If I send it in to Canon they'll bill me for the quote, that's why I thought I'd ask here first. 

As far as I know, Canon automatically replaces the shutter once the estimated shutter life is exceeded. Looks like a new 5D Mark III shutter is about $250. 
What about the mode dial though? What should I expect? $200, $500, $1000 even? I believe they'll have to swap out the entire top part of the camera. The camera has been on the market for a few years now, so I'm hoping someone has had a similar problem and got it fixed. Just need an estimated value to evaluate whether it's worth spending money on or not.


----------



## Mt Spokane Photography (Nov 26, 2018)

Canon normally has flat rate repair fees for simple fixes. Your repair may fall in the moderate range if the shutter and mirror box needs replacing. I've never heard that they replace a shutter that is working well, but 500k is due, and so is the mirror box.

Are you a CPS member? You can get a discount on repairs.

It may cost $500. The big effort is tearing down the camera, once that is done to replace the shutter and mirror box, the rest is easy. There is a switch controlled by the mode dial that may be jammed or broken, if the lock button is the issue, you can replace it for $6. 

https://www.ebay.com/itm/Mode-Dial-...=item2f212d6689:g:CCMAAOSwtcZbh77H:rk:38:pf:0.

A good camera with low shutter count might run $1300 on ebay, you might sell yours for ~700-800 since fixing the mode switch is relatively inexpensive. a new top is $160, used runs $70-$100.
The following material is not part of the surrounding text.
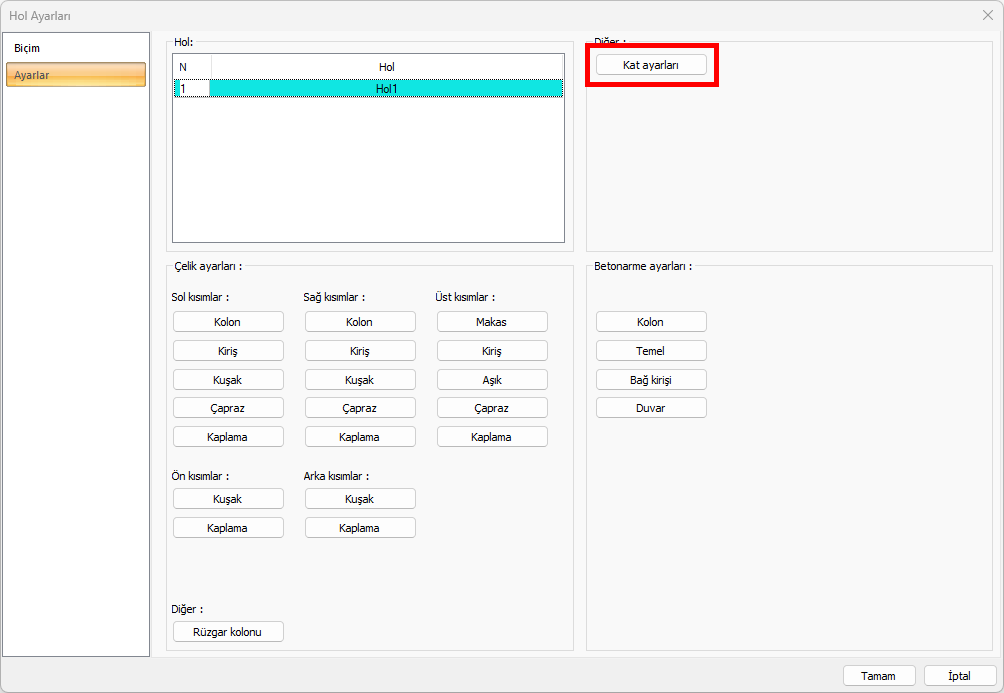Open the Bağ kirişi settings
1004x693 pixels.
[650, 380]

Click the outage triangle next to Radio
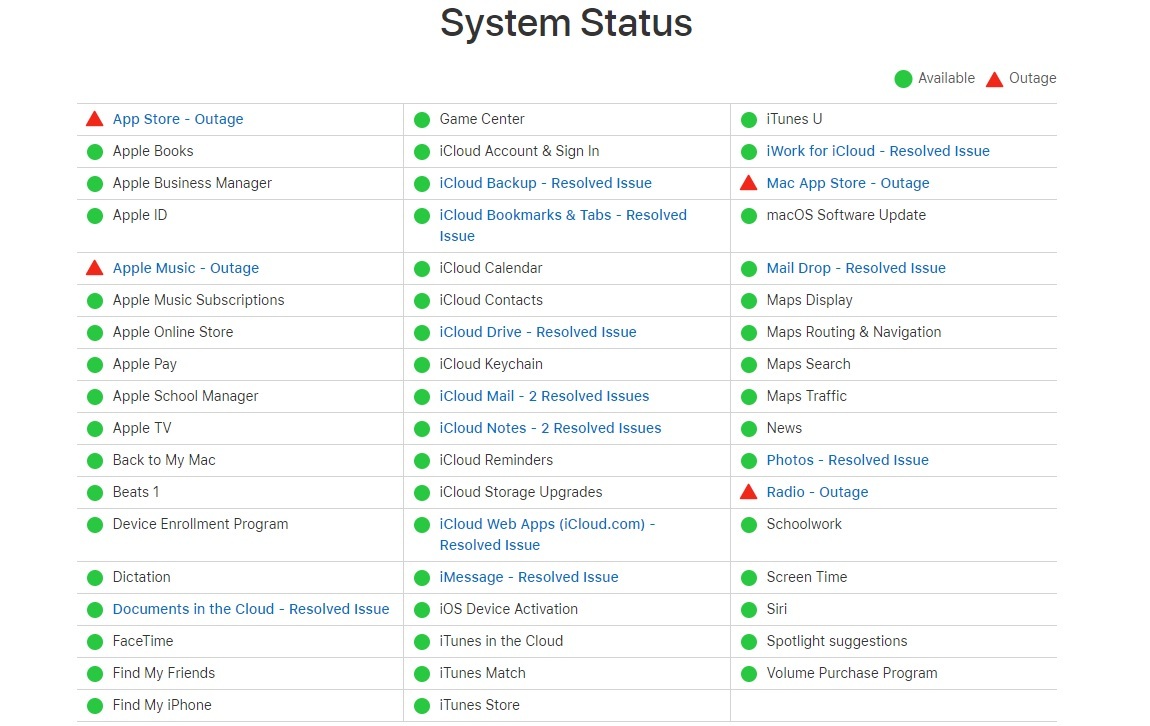pyautogui.click(x=749, y=492)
So ... You could pay $700 or even $800 for repairs that you mentioned and come out fine.


----------



## YuengLinger (Nov 26, 2018)

Mt Spokane Photography said:


> Canon normally has flat rate repair fees for simple fixes. Your repair may fall in the moderate range if the shutter and mirror box needs replacing. I've never heard that they replace a shutter that is working well, but 500k is due, and so is the mirror box.
> 
> Are you a CPS member? You can get a discount on repairs.
> 
> ...


Good math here!


----------



## langdonb (Nov 26, 2018)

Hi. I think that very good/excellent condition 5d3's are selling for around $1000 or less on ebay ( I checked on sales, not listings to determine what to sell mine at). I have one I am selling (but in Panama) for $975 (Shutter count is only 21,213) Re repair costs, after a heavy amount of water damage, last year I sent this 5D to Canon (CPS customer) and they replaced ALL the circuit boards for $575.00. Can't imagine your damages costing much more than $600.00


----------



## Mt Spokane Photography (Nov 27, 2018)

YuengLinger said:


> Good math here!



Don't forget, you have to subtract the ebay selling fees, so you do not get the ebay selling price. The ebay fees plus paypal fees run a little over $90 for a $700 auction sale so, assume you net $600 after fees. The difference for a camera with under 2,000 actuations would run between $700 and $800. With a repaired camera, you get a warranty, if your ebay camera dies after a short time, you start all over, so the warranty has some value too..


----------